# Best dwarf cichlids with amano shrimp?



## VeeSe (Apr 16, 2011)

Hi all,

I'm wondering what the most successful dwarf cichlid is with amano shrimp; successful being defined as "doesn't eat the amanos". I really want 1-2 of them in my tank but I'm getting amanos in soon too. I know people will have different experiences, so feel free to post yours here. Some species I'm looking at are apistogramma cacatuoides, GBRs, and other apistos.


----------



## koiboi (Sep 4, 2011)

My GBR pair is bossy and definately the ruler of my 46 bowfront. They chase my rasbora school and all my corys around, and have particular disdain for a pair of black mollies I added as algae eaters. They seem to ignore the otos and the amanos, but then again the amanos were there first and they are at least as big or bigger than the GBR's. The tank is pretty heavily planted.


----------



## akpoly (Aug 23, 2011)

How about some rams? They are a bit more shrimp friendly.


----------



## StygianSteel (Apr 2, 2010)

My Bolivian Ram never bothered Amanos


----------



## Msoar16 (Aug 2, 2011)

My rams and apistogramma dont touch my amano


----------



## Jadenlea (Sep 15, 2011)

Another vote for Rams. My german blue ram is huge and completely ignores my Amanos.  I have 2 balloon Rams who also ignore the shrimp.. as a matter of fact, all my fish completely ignore my Amano shrimp including my Male beta. 
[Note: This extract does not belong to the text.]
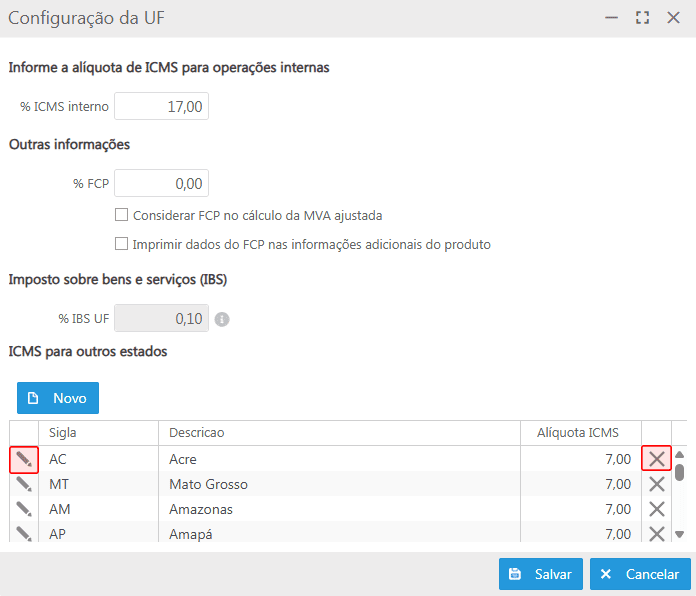This screenshot has height=596, width=696.
Task: Edit the Amazonas row entry
Action: tap(24, 509)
And the Amanos are not hiding either. They are super active in the tank. Especially at feeding time they dart and swim all over the tank. 

I have to say that I think having a fairly heavily planted tanks with lots of nooks and crannies and caves and territories helps.


----------



## Joe.1 (Nov 23, 2009)

You will be fine. The apistos will go up to them a few times, then wont even bother them anymore


----------



## dinosaurodon (Jun 1, 2011)

My GBR doesn't touch the RCS in her tank so I doubt she will touch Amanos, but then again you cant apply her behavior to all GBRs


----------



## Jadenlea (Sep 15, 2011)

I was just taking pics of my shrimp for another string and grabbed this one by coincidence.. This is tonight.. my GBR sharing a slice of cuke with the shrimp.


----------